The bony arm and hand of the Skull explored the contents. His fingers grasped the top of the coarse bag which Colonel Gaitskill had placed there a few hours before, and he lifted it out.
“No further seek its contents to disclose or draw its dollars from their frail abode,” the Skull parodied. “The simp put it all in one sack for me and tied the top with a rawhide string.”
His fingers fumbled the contents of the sack through the thick cloth.
“Gosh!” he sighed. “Gold and silver and a little dirty paper money—heavy as pig-iron—and I’m too weak to carry an empty pill-box across the street to a homeopathic doctor.”
Nevertheless, he took the bag with him as he started to leave. At the rear door, he paused at the pallet where Mustard lay sprawled out and a sardonic smile distorted his skull-like face.

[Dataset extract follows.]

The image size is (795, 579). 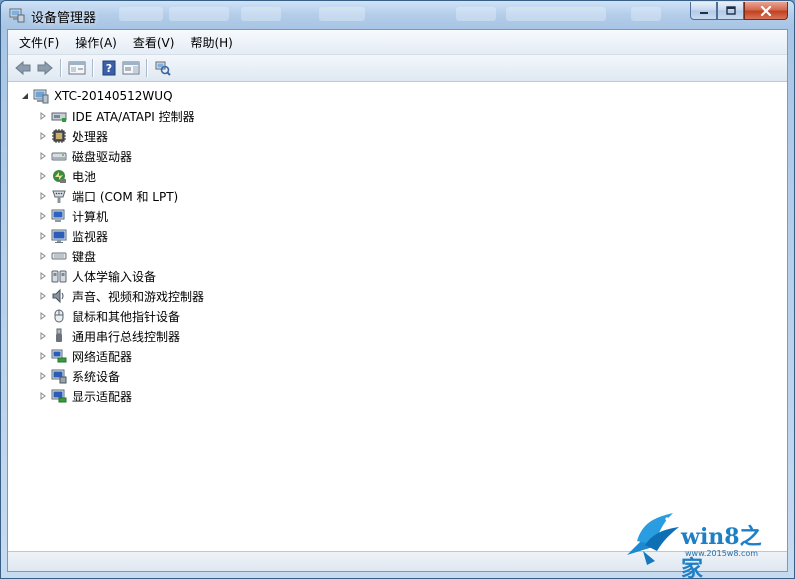 What do you see at coordinates (102, 156) in the screenshot?
I see `tree-item-label: 磁盘驱动器` at bounding box center [102, 156].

“Behold the guardian of this gold!” he muttered. “Strange the South has been the fall guy for this sort of servant ever since the South began. Well, Cæsar had his Brutus, and every colonel has his coon!”
Then he stepped out into the lot and closed the door behind him.
There was the crack of a pistol, and a bullet plugged into the door-jamb.
“You missed, friend!” the Skull called tauntingly. “I had my sharp edge turned toward you!”